Cette sortie intervient dans un contexte marqué par de fortes tensions politiques autour du débat sur les réformes institutionnelles et constitutionnelles. Ces dernières semaines, plusieurs vidéos attribuées à Jules Mulindwa ont circulé sur les réseaux sociaux, provoquant l’indignation d’une partie de l’opinion publique.

Dans certaines de ses interventions, le prédicateur a tenu des propos particulièrement virulents à l’endroit des acteurs de l’opposition politique. Ces déclarations ont été jugées injurieuses, discriminatoires et potentiellement dangereuses par plusieurs organisations de défense des droits humains ainsi que par le Conseil supérieur de l’audiovisuel et de la communication (CSAC).

Celui-ci a d’ailleurs prononcé des sanctions à son encontre, estimant que certains de ses propos pouvaient être assimilés à une apologie de la violence et à une incitation à des actes criminels.

Une question de responsabilité publique

Pour Jean-Claude Katende, la simple condamnation morale ne suffit plus. Le défenseur des droits humains estime que la justice doit se saisir du dossier afin d’établir les responsabilités éventuelles et d’envoyer un message clair contre les discours de haine dans l’espace public.

Cette affaire relance le débat sur la responsabilité des leaders religieux, politiques et sociaux dans un contexte national déjà marqué par des tensions politiques et sécuritaires.

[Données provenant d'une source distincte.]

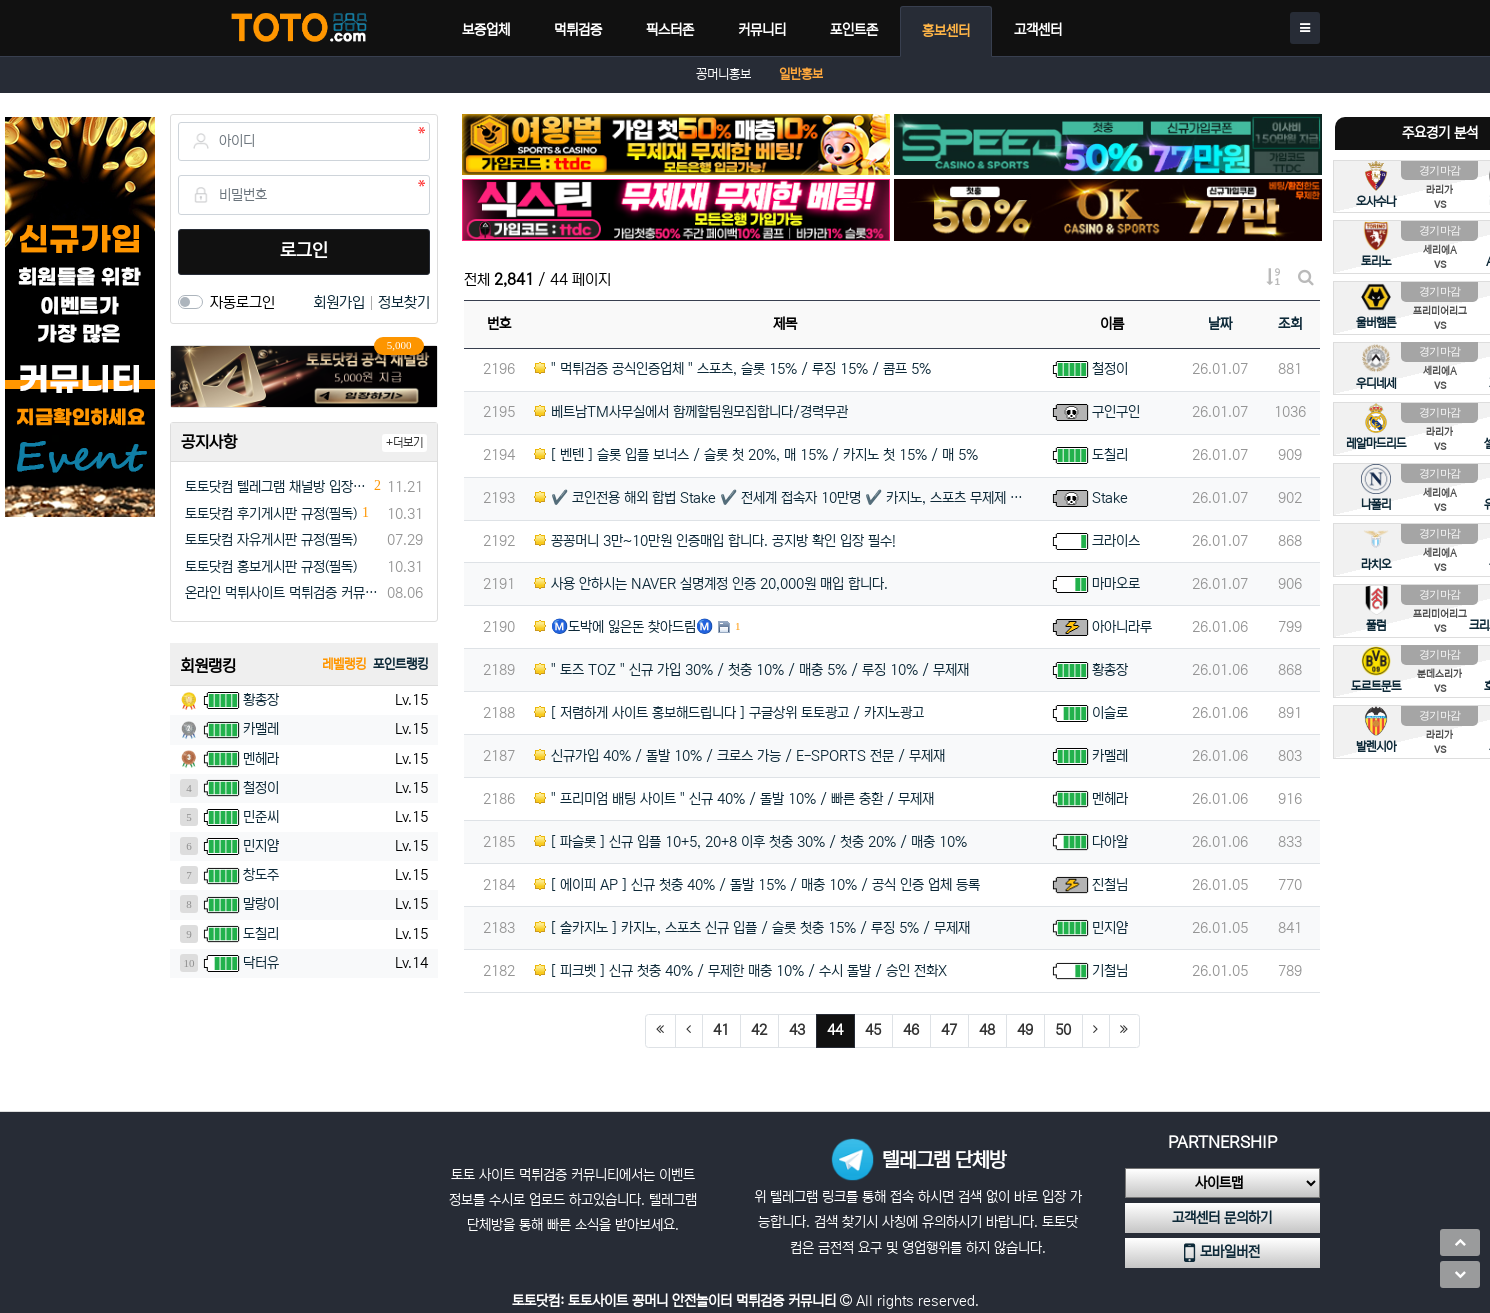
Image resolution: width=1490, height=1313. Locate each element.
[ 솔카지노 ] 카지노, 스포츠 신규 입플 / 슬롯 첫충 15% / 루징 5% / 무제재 (752, 928)
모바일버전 (1222, 1253)
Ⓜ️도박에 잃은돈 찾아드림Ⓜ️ (623, 627)
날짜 (1220, 324)
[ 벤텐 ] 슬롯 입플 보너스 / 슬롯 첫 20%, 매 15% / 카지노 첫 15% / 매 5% (756, 455)
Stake (1110, 498)
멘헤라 (1110, 799)
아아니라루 (1122, 627)
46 (911, 1030)
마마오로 (1116, 584)
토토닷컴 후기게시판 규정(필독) (271, 514)
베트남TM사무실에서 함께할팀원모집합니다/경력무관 (691, 412)
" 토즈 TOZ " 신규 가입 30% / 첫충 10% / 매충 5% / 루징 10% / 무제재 (751, 670)
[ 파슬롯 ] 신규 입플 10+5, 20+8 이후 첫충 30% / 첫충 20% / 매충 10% (750, 842)
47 (949, 1030)
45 (873, 1030)
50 (1063, 1030)
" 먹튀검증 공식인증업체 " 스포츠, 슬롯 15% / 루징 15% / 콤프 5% (732, 369)
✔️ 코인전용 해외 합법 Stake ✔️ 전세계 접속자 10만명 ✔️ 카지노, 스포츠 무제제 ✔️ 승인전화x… (785, 498)
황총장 (1110, 670)
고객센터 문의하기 (1222, 1218)
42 (759, 1030)
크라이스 (1116, 541)
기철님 (1110, 971)
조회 (1290, 324)
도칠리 (1110, 455)
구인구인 (1116, 412)
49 (1025, 1030)
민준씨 (261, 817)
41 (721, 1030)
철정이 (1110, 369)
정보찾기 (404, 302)
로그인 (304, 251)
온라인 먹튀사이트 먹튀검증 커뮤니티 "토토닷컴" (282, 593)
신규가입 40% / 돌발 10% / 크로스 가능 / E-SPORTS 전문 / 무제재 (739, 756)
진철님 (1110, 885)
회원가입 (341, 302)
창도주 (261, 875)
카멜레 (1110, 756)
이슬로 (1110, 713)
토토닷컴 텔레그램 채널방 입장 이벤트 (277, 487)
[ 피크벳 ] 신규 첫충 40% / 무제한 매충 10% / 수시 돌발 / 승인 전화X (740, 971)
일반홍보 (801, 74)
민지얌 (1110, 928)
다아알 (1110, 842)
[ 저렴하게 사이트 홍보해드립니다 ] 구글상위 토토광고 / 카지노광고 (729, 713)
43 (797, 1030)
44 (841, 1029)
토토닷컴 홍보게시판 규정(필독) (271, 567)
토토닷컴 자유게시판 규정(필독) (271, 540)
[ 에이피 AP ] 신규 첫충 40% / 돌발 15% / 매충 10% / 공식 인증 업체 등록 (757, 885)
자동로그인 (242, 302)
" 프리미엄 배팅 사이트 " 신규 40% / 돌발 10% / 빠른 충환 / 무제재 (734, 799)
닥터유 (261, 963)
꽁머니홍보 (723, 74)
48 (987, 1030)
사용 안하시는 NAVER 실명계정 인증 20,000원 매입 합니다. (711, 584)
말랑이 (261, 904)
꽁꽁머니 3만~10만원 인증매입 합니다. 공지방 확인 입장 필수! (715, 541)
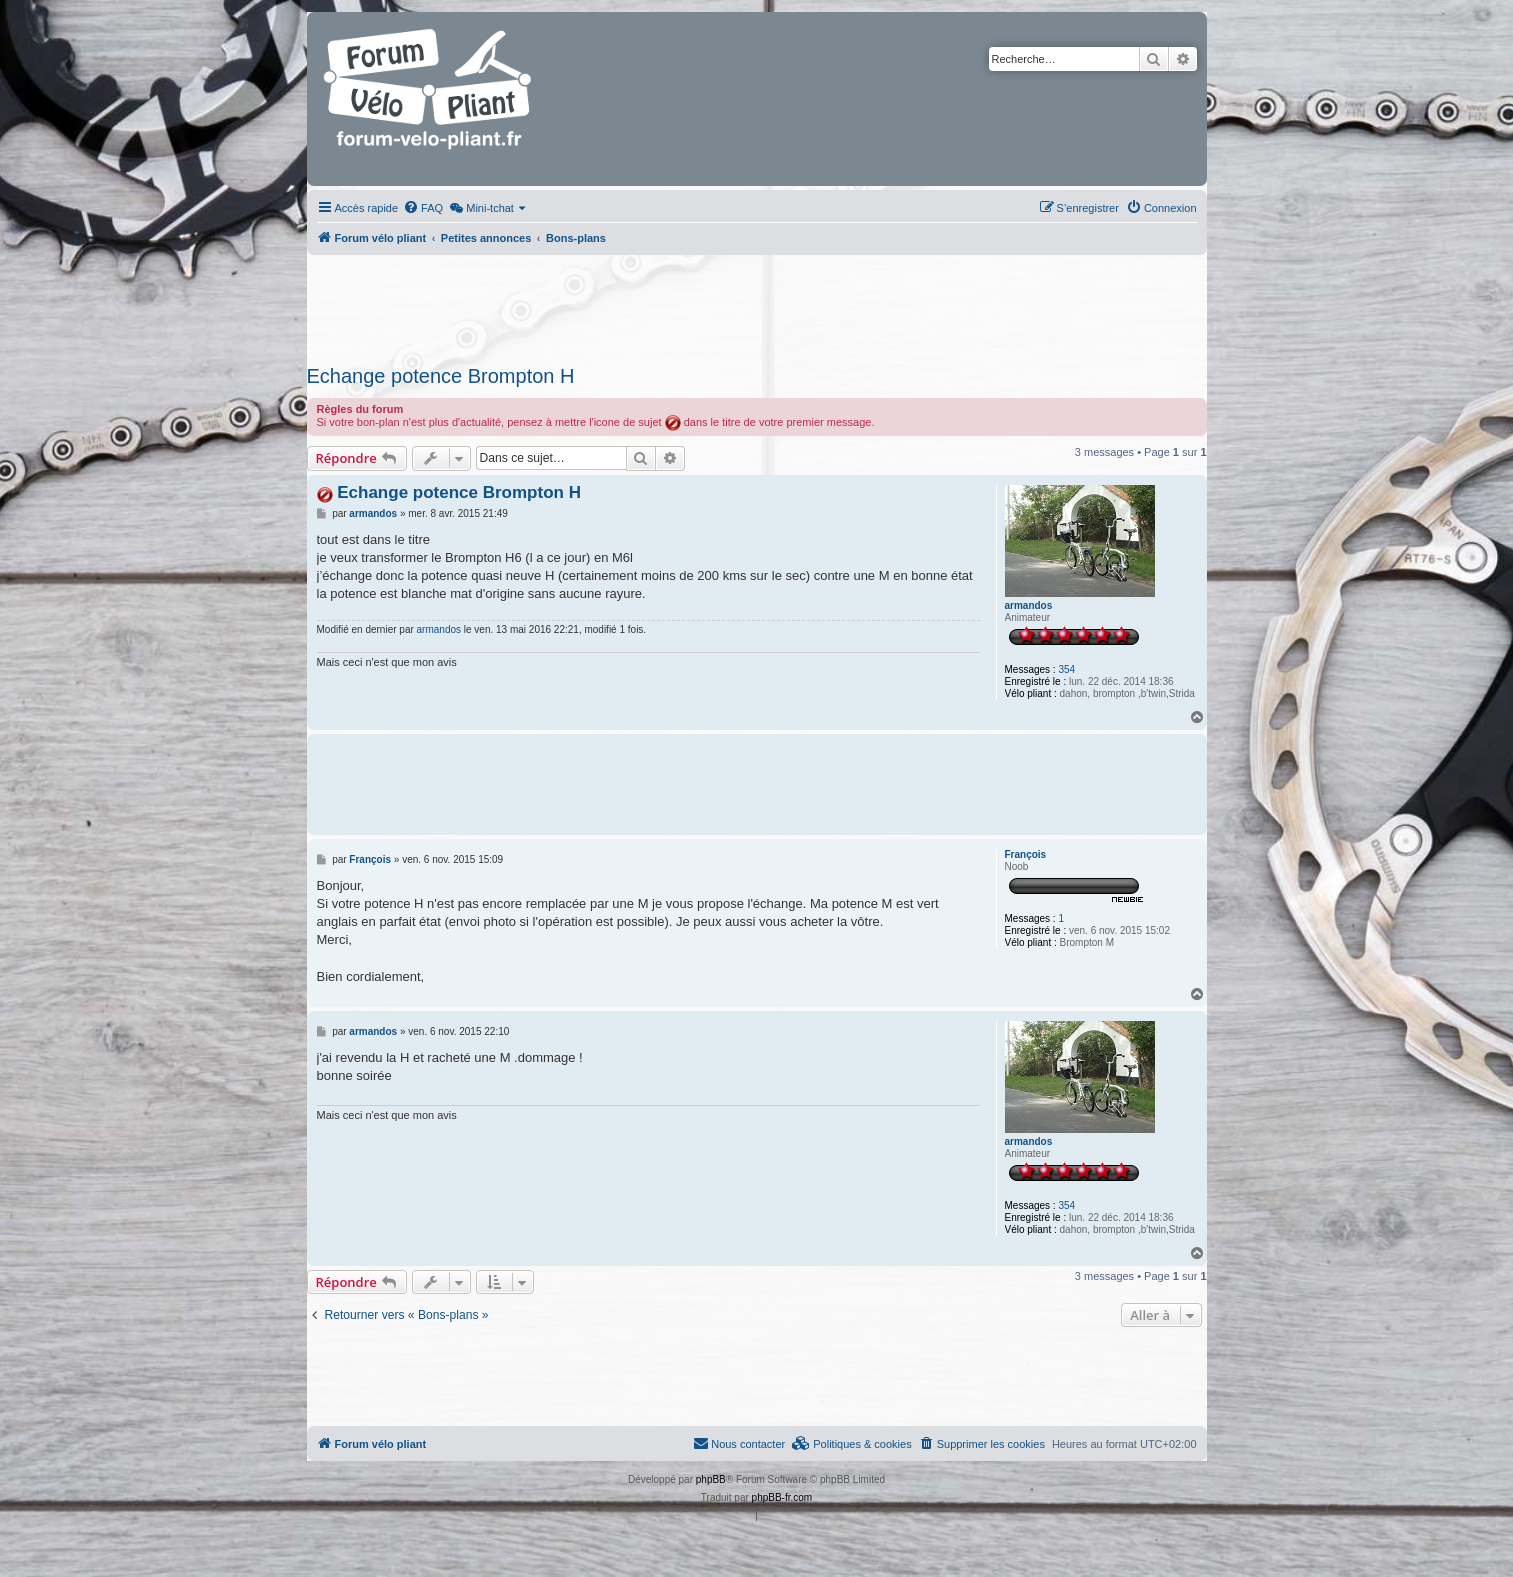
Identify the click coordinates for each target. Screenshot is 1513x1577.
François (1026, 854)
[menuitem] (423, 208)
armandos (1029, 605)
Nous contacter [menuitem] (739, 1443)
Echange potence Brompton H (441, 376)
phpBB (711, 1479)
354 (1066, 669)
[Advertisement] (757, 304)
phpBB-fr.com (782, 1497)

De nombreux observateurs rappellent que les discours appelant à la stigmatisation ou à la violence contre des adversaires politiques peuvent contribuer à fragiliser davantage la cohésion nationale et le climat démocratique.

Entre liberté d’expression et protection de la paix sociale

Si la liberté d’expression demeure un droit fondamental garanti par la Constitution congolaise, elle trouve ses limites lorsque les propos tenus sont susceptibles de porter atteinte à la dignité d’autrui, d’encourager la violence ou de menacer l’ordre public.

L’évolution de ce dossier sera suivie avec attention, alors que plusieurs voix continuent de réclamer une application impartiale de la loi, indépendamment de l’appartenance politique ou des sympathies affichées envers les autorités en place.

Pour ses détracteurs comme pour ses partisans, l’affaire Jules Mulindwa constitue désormais un test important pour l’État de droit et la lutte contre les discours susceptibles d’alimenter la violence politique en République démocratique du Congo.